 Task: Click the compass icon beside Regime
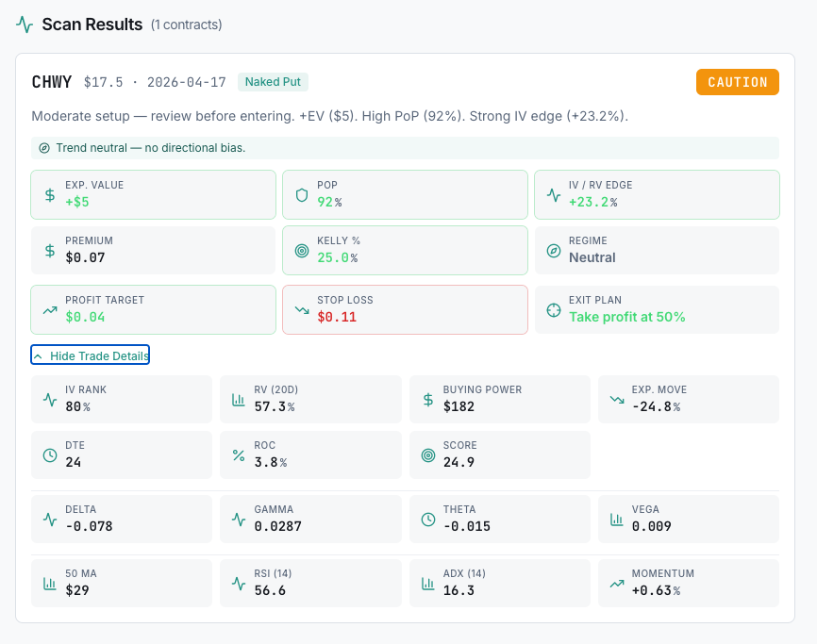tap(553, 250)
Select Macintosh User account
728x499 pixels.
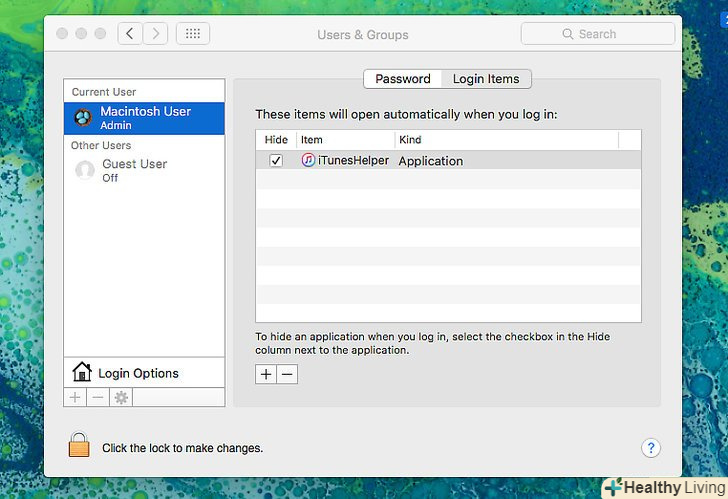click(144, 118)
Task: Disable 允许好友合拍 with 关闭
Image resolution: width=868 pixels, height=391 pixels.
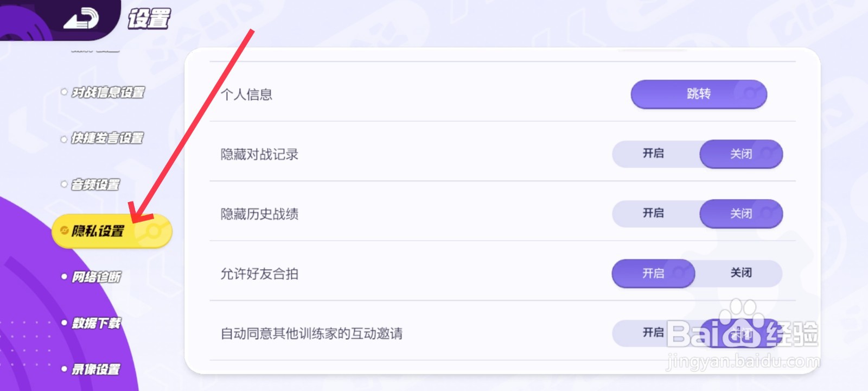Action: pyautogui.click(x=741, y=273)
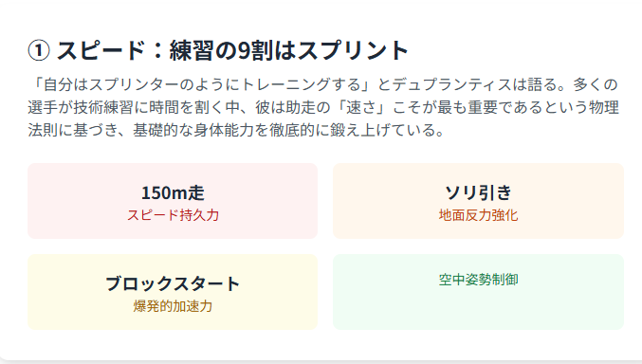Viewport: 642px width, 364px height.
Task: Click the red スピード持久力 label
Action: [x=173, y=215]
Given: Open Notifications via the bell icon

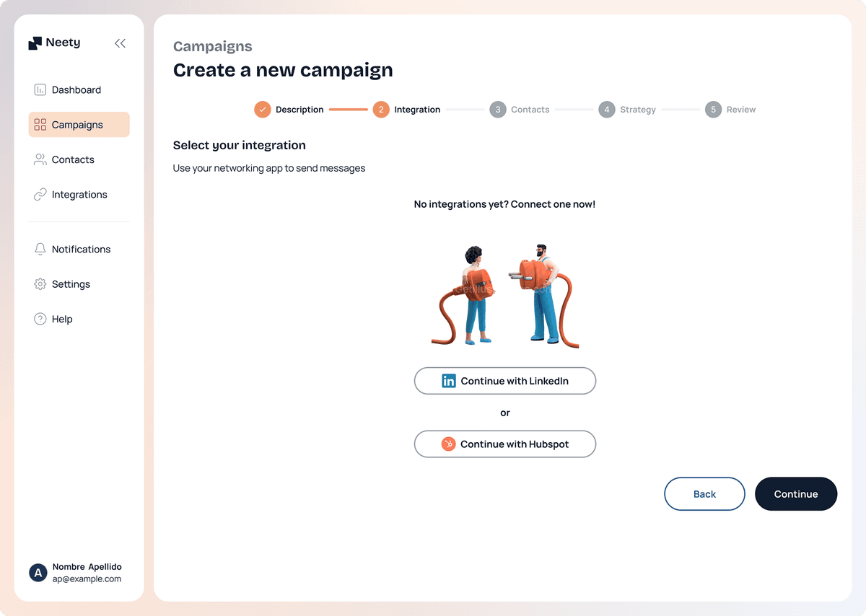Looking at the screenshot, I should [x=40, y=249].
--
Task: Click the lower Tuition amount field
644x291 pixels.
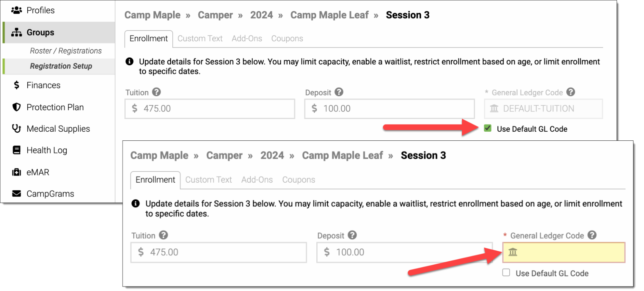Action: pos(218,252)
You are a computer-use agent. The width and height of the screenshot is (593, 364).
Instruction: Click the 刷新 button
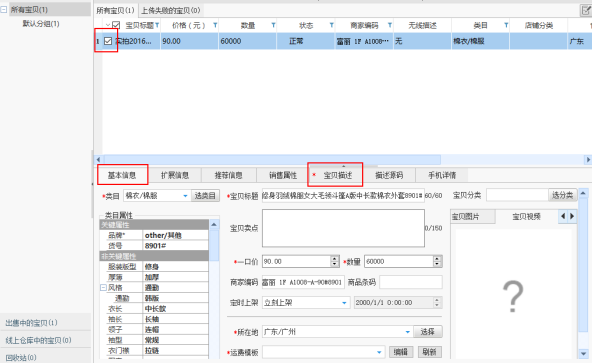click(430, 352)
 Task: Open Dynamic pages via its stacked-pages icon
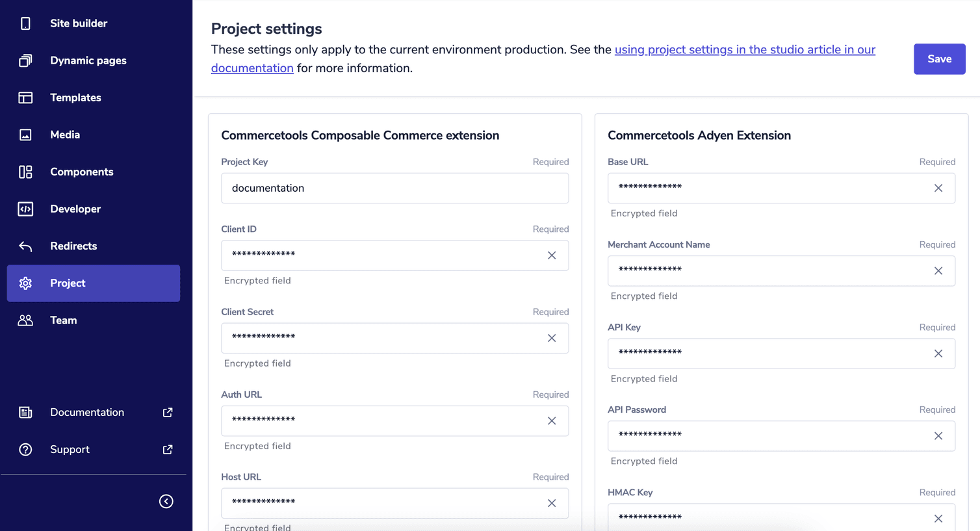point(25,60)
==
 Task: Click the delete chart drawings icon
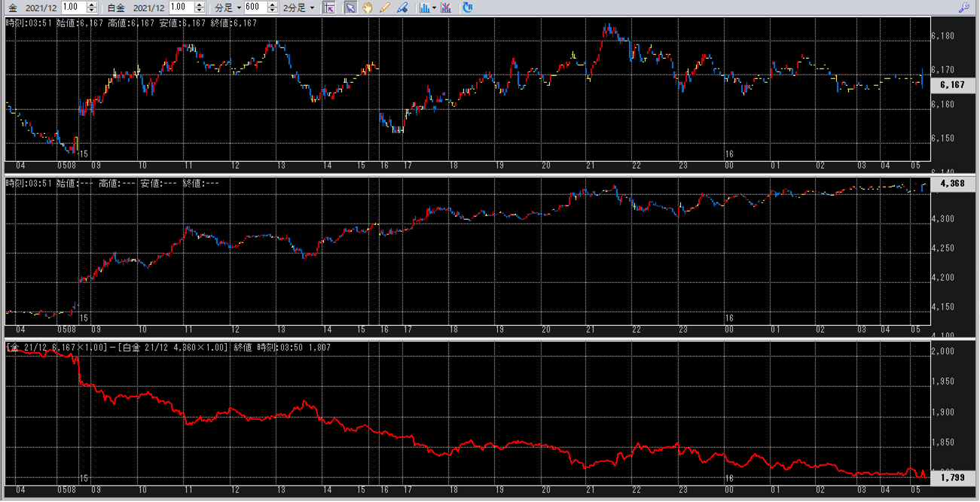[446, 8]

**PROBLEM REQUIREMENTS**
In the entries above, find the line with "Task: Click the compass icon beside Regime" and the line with "Task: Disable 允许好友合拍 with 关闭". Write out exactly those two lines and every line between them, pictures excluded.

**RESPONSE**
 Task: Click the compass icon beside Regime
tap(553, 250)
Select Macintosh User account
728x499 pixels.
click(144, 118)
Task: Disable 允许好友合拍 with 关闭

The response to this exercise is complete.